*Exercise directions*.
Put the lines of the data from the line containing "Open the 54452 Reviews link" through the end of the data into a JSON list of strings, one string per line, skipping blank lines. Leave the pictures out of the result.

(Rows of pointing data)
+ + + + +

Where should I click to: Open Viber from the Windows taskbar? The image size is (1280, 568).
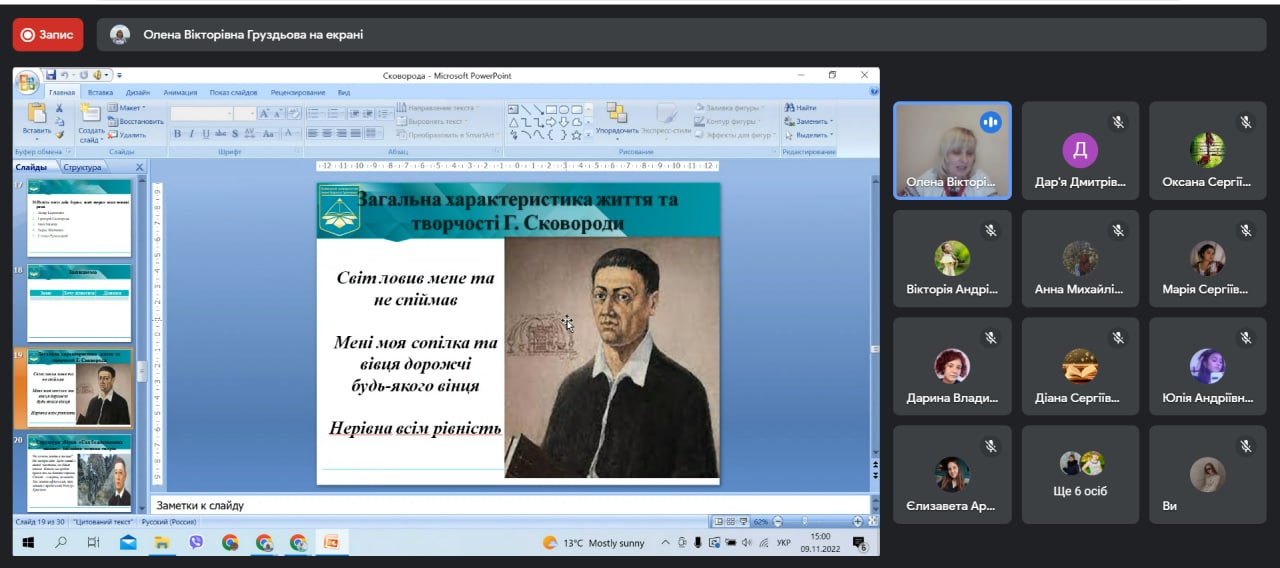[x=196, y=543]
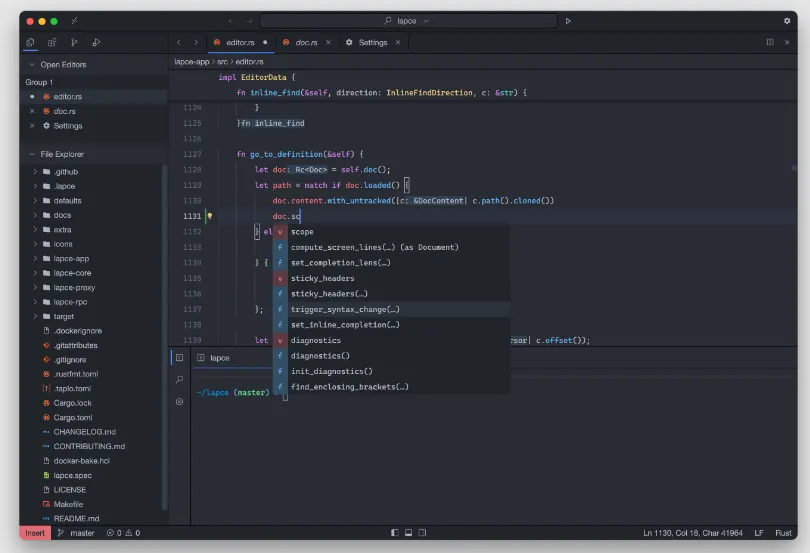Click the split editor icon
Screen dimensions: 810x553
click(x=769, y=42)
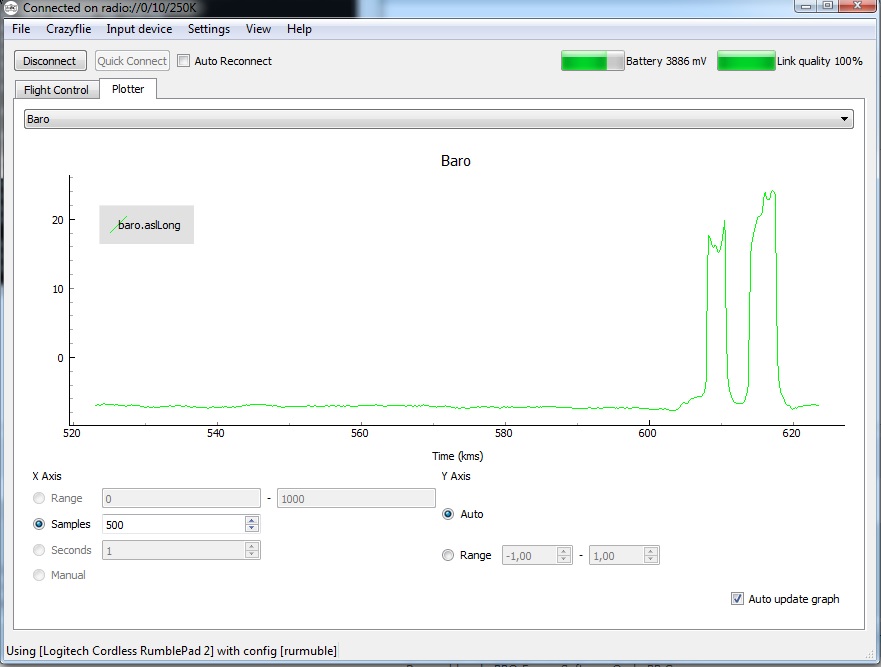Screen dimensions: 881x667
Task: Click the Samples input field
Action: pyautogui.click(x=172, y=524)
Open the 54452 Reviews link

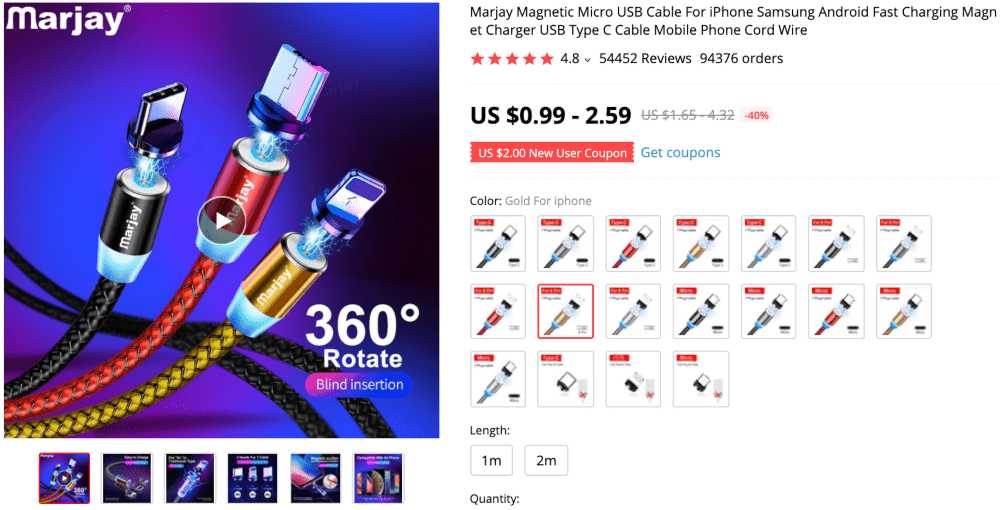point(645,59)
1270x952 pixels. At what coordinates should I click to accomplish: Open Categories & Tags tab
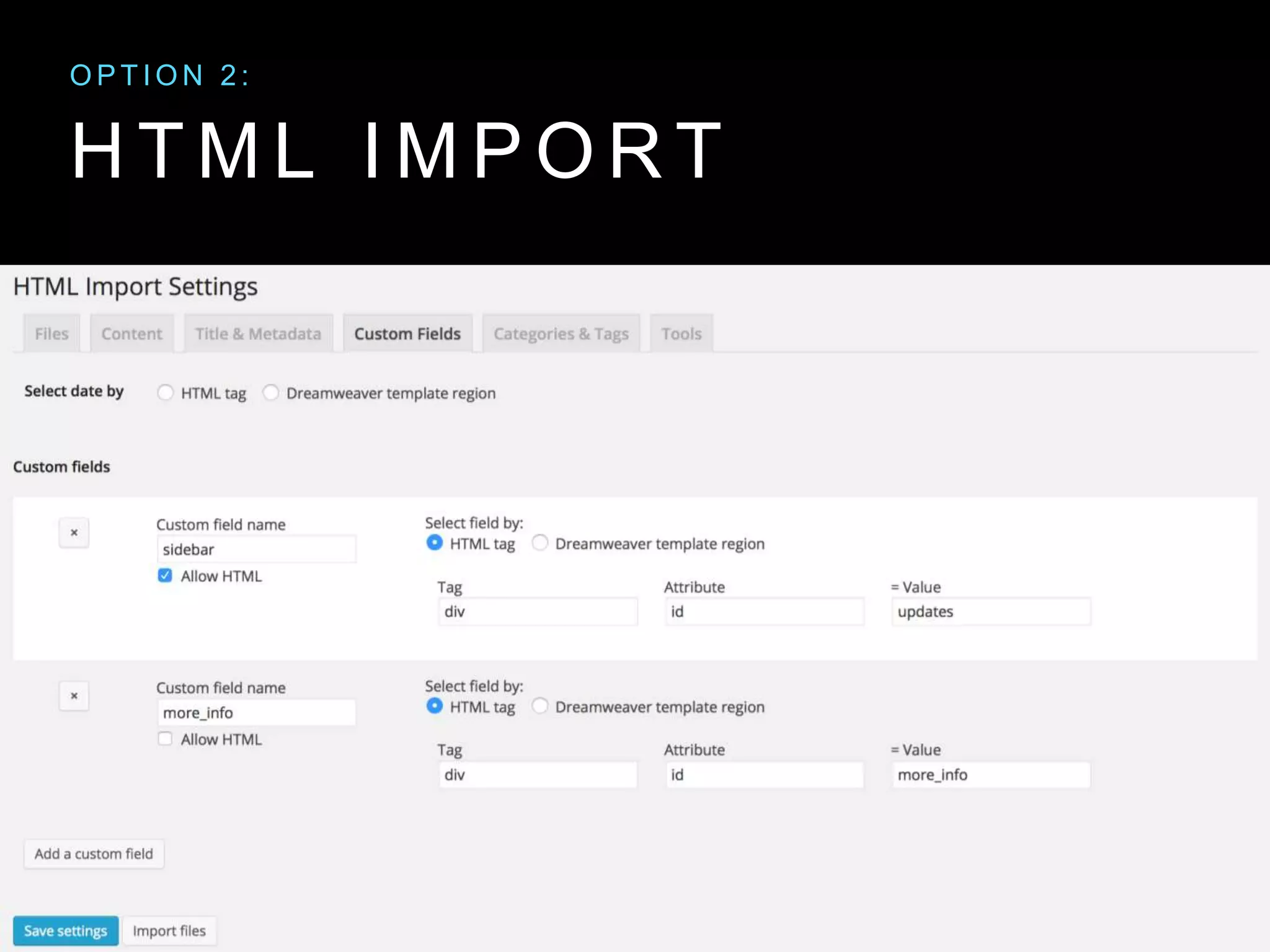(x=561, y=333)
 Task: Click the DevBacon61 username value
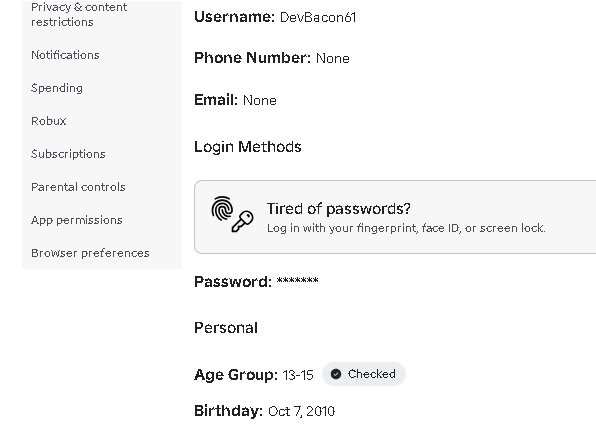[318, 17]
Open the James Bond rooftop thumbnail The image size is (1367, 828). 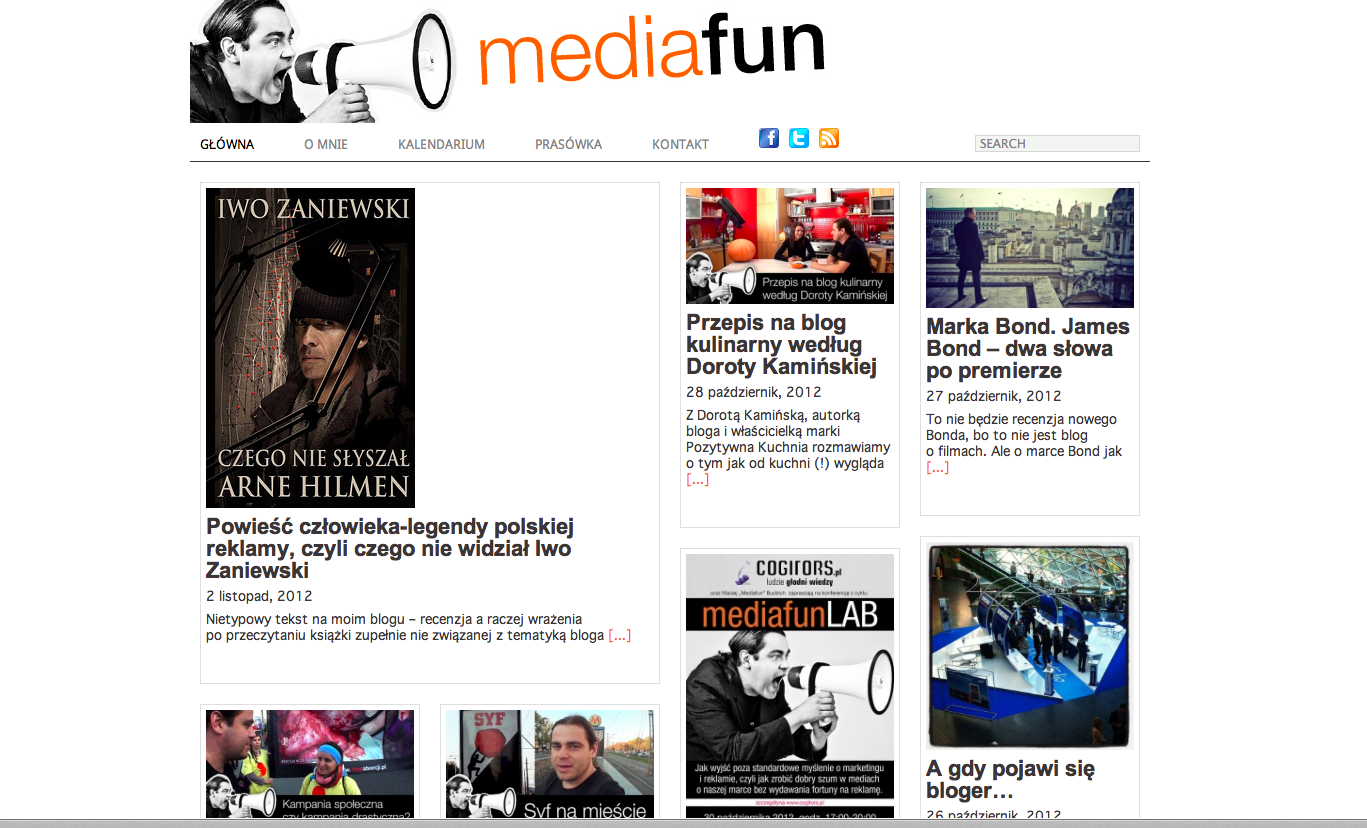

+ + + + +

*Answer to this problem*.
[
  "Open the 54452 Reviews link",
  "point(645,59)",
  "1270x952 pixels. At what coordinates should I click to accomplish: Open Categories & Tags tab",
  "(x=561, y=333)",
  " Task: Click the DevBacon61 username value",
  "[318, 17]",
  "Open the James Bond rooftop thumbnail The image size is (1367, 828). "
]